Stored records:
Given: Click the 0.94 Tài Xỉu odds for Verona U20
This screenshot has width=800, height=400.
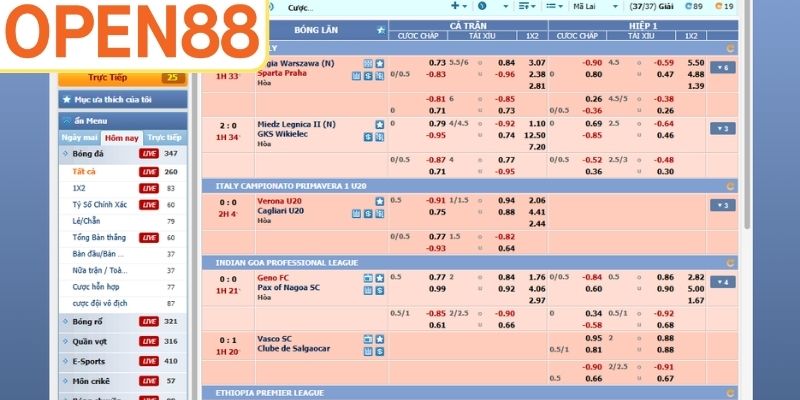Looking at the screenshot, I should [x=506, y=200].
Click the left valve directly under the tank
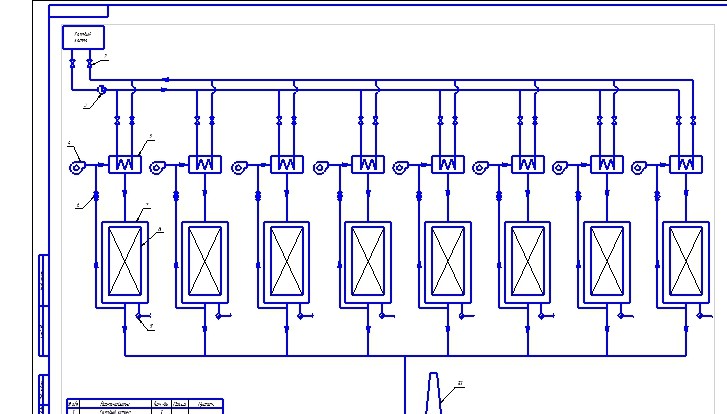The image size is (727, 414). pyautogui.click(x=73, y=64)
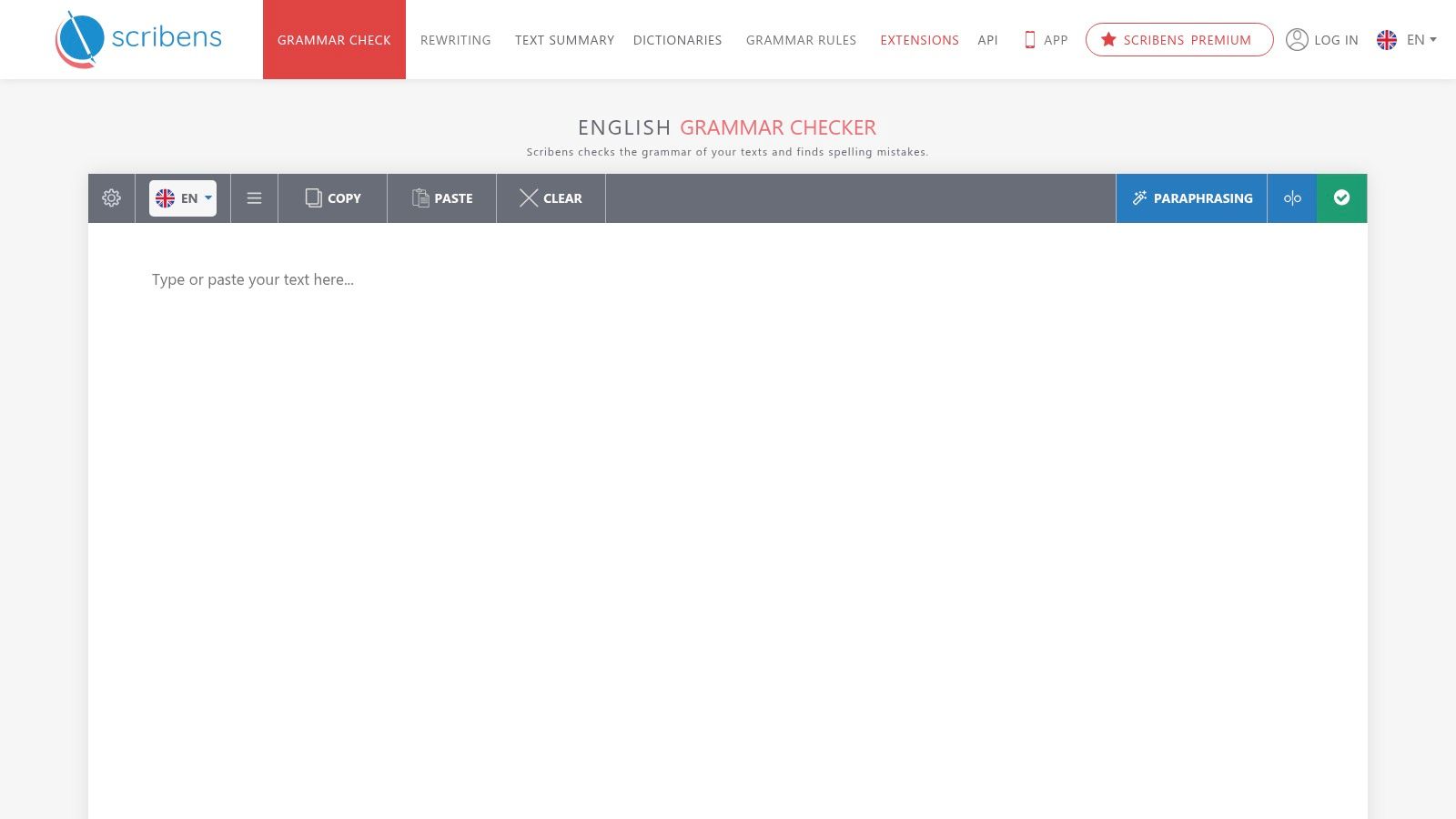1456x819 pixels.
Task: Click the Copy toolbar button
Action: (x=333, y=198)
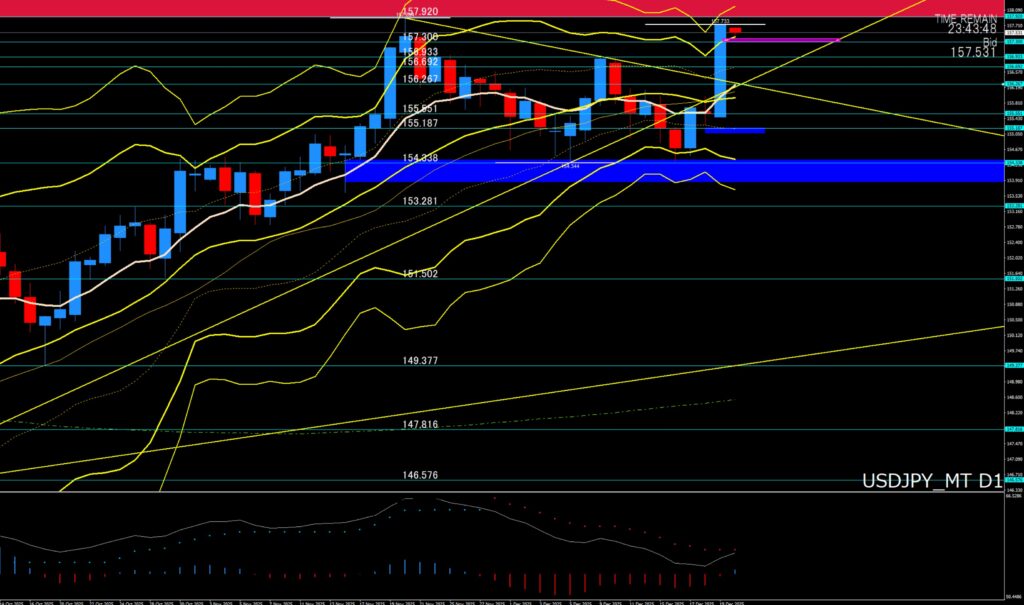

**Problem details**
In the records above, find the line that contains "This screenshot has width=800, height=400." and repeat exactly that line and all lines after it to the end. Do not include pictures.

**Written response**
This screenshot has width=800, height=400.
Looking at the screenshot, I should [x=506, y=200].
Click the left valve directly under the tank
The image size is (727, 414). pyautogui.click(x=73, y=64)
1456x819 pixels.
Task: Click the Copy toolbar button
Action: (x=333, y=198)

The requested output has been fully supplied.